Given exercise A: In the forum thread about a fish chasing females, list every fish the thread names as one to avoid. Give both the common name and the scientific name of each.
Given exercise B:
Answer from the forum thread about a fish chasing females:
(i) At minimum, how many females does an auratus male need, according to CaseyV?
(ii) How many females did derrick719 buy for the male?
(iii) According to the quoted species article, keeping more than one male calls for a tank of at least what size?
Given exercise C: Reproduce the stretch of the forum thread about a fish chasing females from "this is what" through "(Jan 2, 2010)", word for word.

Text extract:
# little help with fish chasing females to death



## derrick719 (Jan 28, 2010)

ok so i picked up this guy last week http://i245.photobucket.com/albums/gg43 ... G_1937.jpg
not completely sure what he is but think he is melanochromis auratus (maybe a hybrid) so i bought him some ladies and he is just chasing them one is almost dead after 3 hours and other is just hiding in the rocks prob next. he is chasing everyone and he is prob the smallest in the tank my full grown perlmuts run from him.
this is what the girls look like. one is in a separator tank other girl i can get to 
http://www.aquariumlife.net/profile-ima ... tus-lg.jpg

any help would be great


----------



## CaseyV (Jan 2, 2010)

how many females do you have? with the auratus you need at LEAST 5 females


----------



## derrick719 (Jan 28, 2010)

i just got 2 for the one male thats all the store had guess that was my prob


----------



## zazz (Apr 5, 2008)

you should get one of those plastic breeder tanks and fix it to the side of the tank... if you have a fish thats getting more than its fair share of aggresion you can drop it in there while you work on the stocking issues. Chasing of females isnt always consistent ..it comes in waves so maybe after a while you can drop it back into the tank and see what happens.


----------



## derrick719 (Jan 28, 2010)

ya i had one a the gals in there but she died from the stress last night i was able to catch the other shes in it now but dont know how well she is going to do


----------



## scrubjay (Oct 25, 2009)

Looks like he is at least partly M. auratus. They are one of the worst for aggression and killing other fish. :?

As the species article says: "The reason for being a difficult or problematic fish is due to the fact that it is far more aggressive than the majority of Mbuna. Adult males are perhaps the most aggressive of any Mbuna available, period. They are violently intolerant of male conspecifics (i.e., fish of similar appearance). Simply do not try and keep more than one of these males in anything less than 125 gallons. Males can be quite effective at laying claim to almost half of a 50-gallon aquarium, fighting anyone who trespasses, unless to spawn."
http://www.cichlid-forum.com/articles/m_auratus.php

I'm not sure how large your tank is, but I'm guessing it isn't 125 gallons.

If it were me, I would get rid of him, and most people come to the same conclusion and take them back to the fish store. You don't want to be breeding a Malawi cichlid that may be a hybrid by any means! It is highly discouraged in the hobby.

If you want to breed Malawi cichlids, there are so many nice species. This one is not one of them. It's expensive to have him continually kill fish, and the ladies are not likely having much fun either. I think you would be so much happier with another species. :fish:


----------



## scrubjay (Oct 25, 2009)

A lot of Malawi cichlids will play nice and look beautiful with the perlmutts too.

Avoid all of these bad actors:
"Kenyi" _Metriaclima lombardoi_
"auratus" _Melanochromis auratus_
"bumblebee" "hornet" _Pseudotropheus crabro_
"Johanni" _Melanochromis johannii_

Be WARY of fish store advice, unless they are warning you _away _from various combinations. Many people have come home with fish that are entirely inappropriate to house together because of "advice." If you are unsure about combinations, you can always take notes on what stores have and come back here to ask first. 8)


----------

Listed records:
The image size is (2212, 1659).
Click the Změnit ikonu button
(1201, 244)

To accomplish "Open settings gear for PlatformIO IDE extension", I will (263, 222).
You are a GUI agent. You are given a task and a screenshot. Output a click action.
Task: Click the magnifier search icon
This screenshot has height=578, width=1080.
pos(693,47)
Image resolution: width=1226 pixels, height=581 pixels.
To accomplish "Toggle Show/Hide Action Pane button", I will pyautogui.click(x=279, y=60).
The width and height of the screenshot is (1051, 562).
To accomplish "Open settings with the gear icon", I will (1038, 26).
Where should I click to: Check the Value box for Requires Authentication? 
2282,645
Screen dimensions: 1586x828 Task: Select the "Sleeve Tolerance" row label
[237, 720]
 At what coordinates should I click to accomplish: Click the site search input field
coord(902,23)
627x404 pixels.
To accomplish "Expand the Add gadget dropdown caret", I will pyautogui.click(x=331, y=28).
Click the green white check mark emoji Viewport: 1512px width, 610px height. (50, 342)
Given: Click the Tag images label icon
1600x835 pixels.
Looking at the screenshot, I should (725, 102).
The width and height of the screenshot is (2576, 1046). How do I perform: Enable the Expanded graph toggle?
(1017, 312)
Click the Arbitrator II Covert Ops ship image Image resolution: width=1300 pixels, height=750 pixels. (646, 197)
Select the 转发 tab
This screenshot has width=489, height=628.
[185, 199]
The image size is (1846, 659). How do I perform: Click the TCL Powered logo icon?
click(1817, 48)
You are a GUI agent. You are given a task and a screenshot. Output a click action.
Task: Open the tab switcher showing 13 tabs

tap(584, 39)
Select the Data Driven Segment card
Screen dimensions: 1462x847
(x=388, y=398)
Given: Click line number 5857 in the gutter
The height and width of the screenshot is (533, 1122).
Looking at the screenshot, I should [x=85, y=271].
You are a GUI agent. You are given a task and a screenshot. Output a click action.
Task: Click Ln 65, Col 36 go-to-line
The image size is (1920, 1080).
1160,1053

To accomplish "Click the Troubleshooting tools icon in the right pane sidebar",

Worked solution A:
"Kenyi," _Metriaclima lombardoi_
"auratus," _Melanochromis auratus_
"bumblebee" or "hornet," _Pseudotropheus crabro_
"Johanni," _Melanochromis johannii_

Worked solution B:
(i) At least 5.
(ii) 2.
(iii) 125 gallons.

Worked solution C:
this is what the girls look like. one is in a separator tank other girl i can get to 
http://www.aquariumlife.net/profile-ima ... tus-lg.jpg

any help would be great


----------



## CaseyV (Jan 2, 2010)